Just as the world-class airline Qantas started with an idea and lots of determination, so too did the museum honouring its founders.
On Friday evening a dinner was held in Longreach to commemorate the 20th anniversary of the organisation that is building a museum described as being on the world stage.
Over 60 people, travelling from as far afield as Sydney and the Gold Coast, gathered to pay tribute to the vision of founding chairman Jo Shannon and his supporters.
While noting that a whole range of people had contributed to its success, including members and museum visitors, Qantas Founders Memorial chairman John Vincent said the local community had backed it wholeheartedly.
“Tonight is particularly a tribute to the people who had the vision and believed it was possible,” he said. “When I look at this organisation I can’t help but think of the foundation of Qantas, which created something from essentially nothing.”
Inaugural treasurer John te Kloot regaled guests at dinner with memories from the organisation’s early days when there was not enough money in the bank account to get to the next meeting, to excursions south to board rooms and parliamentary offices to exhort support for the cause.

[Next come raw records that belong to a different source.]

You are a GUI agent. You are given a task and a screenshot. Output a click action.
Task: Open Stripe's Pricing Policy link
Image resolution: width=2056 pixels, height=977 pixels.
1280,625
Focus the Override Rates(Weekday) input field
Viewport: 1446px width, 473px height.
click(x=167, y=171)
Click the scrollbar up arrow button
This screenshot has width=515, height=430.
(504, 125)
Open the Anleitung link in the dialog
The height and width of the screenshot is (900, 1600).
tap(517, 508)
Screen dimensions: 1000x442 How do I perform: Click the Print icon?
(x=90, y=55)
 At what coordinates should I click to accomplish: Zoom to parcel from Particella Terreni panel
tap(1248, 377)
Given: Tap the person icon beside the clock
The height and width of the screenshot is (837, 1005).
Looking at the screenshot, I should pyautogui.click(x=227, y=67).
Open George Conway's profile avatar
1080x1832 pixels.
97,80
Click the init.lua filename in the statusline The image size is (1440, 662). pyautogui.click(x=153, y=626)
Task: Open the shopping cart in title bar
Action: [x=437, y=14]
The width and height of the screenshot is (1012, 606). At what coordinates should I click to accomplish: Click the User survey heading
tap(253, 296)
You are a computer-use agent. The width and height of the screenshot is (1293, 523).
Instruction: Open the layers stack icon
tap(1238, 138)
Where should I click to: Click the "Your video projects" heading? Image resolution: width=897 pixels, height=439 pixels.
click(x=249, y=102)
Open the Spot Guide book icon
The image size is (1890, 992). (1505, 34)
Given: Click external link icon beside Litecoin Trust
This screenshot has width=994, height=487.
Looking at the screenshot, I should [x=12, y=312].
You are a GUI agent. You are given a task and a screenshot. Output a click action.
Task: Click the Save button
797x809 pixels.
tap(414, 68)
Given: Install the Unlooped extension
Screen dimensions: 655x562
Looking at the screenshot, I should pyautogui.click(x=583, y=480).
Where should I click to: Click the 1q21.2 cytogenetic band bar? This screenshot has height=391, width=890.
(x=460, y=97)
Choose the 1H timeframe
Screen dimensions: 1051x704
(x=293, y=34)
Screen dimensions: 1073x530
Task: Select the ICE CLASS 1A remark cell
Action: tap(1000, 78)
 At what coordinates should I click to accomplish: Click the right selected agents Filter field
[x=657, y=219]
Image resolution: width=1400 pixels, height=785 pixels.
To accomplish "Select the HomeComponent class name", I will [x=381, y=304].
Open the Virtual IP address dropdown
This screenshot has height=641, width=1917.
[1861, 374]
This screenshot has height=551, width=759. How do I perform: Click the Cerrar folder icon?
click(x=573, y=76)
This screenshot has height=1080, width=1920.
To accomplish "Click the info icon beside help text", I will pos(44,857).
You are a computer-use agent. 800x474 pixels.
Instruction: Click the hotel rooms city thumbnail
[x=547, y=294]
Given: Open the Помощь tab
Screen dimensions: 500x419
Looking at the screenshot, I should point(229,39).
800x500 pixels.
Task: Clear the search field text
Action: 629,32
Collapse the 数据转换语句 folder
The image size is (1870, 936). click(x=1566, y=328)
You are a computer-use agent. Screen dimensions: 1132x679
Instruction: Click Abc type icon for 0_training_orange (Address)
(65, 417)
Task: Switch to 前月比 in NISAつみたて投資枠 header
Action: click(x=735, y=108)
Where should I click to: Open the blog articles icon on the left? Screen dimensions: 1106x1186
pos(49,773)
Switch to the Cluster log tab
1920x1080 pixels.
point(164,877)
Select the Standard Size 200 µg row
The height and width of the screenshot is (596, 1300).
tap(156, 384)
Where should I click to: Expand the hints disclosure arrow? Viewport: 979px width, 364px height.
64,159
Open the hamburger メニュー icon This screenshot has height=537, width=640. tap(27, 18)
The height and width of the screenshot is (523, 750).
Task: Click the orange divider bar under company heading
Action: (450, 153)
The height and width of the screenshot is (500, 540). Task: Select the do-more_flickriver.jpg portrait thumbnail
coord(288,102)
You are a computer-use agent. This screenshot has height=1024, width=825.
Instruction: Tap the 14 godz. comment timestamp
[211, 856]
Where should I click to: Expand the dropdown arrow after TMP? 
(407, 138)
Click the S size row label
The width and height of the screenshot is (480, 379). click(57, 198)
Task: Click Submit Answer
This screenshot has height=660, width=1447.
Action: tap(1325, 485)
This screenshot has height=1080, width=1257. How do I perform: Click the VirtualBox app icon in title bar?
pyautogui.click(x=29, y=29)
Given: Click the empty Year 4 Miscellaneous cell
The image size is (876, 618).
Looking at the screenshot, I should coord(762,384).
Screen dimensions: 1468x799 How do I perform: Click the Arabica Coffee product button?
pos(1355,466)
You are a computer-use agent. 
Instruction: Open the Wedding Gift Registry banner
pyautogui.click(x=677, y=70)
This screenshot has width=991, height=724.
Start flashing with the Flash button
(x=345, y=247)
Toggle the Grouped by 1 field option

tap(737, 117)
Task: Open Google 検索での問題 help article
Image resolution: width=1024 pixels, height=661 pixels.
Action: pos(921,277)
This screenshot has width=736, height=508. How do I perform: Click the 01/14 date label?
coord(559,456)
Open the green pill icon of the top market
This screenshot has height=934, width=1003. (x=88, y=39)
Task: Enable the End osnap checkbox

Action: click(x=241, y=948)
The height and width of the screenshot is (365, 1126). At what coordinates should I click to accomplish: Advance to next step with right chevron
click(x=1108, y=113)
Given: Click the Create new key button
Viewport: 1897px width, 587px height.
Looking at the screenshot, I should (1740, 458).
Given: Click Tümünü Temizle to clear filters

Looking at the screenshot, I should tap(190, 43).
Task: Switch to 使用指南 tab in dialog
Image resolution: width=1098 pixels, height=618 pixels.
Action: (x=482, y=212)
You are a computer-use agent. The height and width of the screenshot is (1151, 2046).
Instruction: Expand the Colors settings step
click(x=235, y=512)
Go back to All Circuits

The movement started in 1988 at a public meeting in Longreach when the original hangar built by the Queensland and Northern Territory Aerial Service in 1922 became available for public use.
Stage one of the museum was opened by then-Governor-General Sir William Deane on June 9, 1996 in the now-national-heritage-listed hangar, but Mr te Kloot said a lot of work took place took place behind the scenes before then, including the construction of a replica booking office in Longreach’s CBD, to establish a presence in the community and raise enough money to build something suitable to house the replica Avro 504K they’d received from Qantas.
“At all times we had Frith Fysh’s guiding principle before us, that the Avro was not going into a shoebox,” he said.
The organisation was fortunate in receiving a $110m grant from Queensland and federal governments under a heritage trails network grant scheme in 1999, with which it built stage two, the museum building housing many of its artefacts, including the replica Avro.
Alongside that are the airline’s first jet, a Boeing 707-138B short body, the first of its type and made specifically for Qantas, and a Boeing 747-200 jumbo jet.
Also in the museum collection are a Catalina PBY 6A, a former Qantas DC3, and a derelict Lockheed Super Constellation, still to be transported from the Philippines and restored.
Longreach Regional Council mayor Ed Warren told the gathering that tourism was a very important part of the local economy and as such it would be advocating alongside the museum for funds to bring the Super Constellation to Longreach, and for a cover for the aircraft parked in the sun.
“This is super critical to preserve them for future generations,” museum CEO Tony Martin said.
He also announced on the night that the Qantas Founders Museum had just entered into another five-year funding agreement with Qantas, worth $5 million.
“This will help us move ahead,” he said.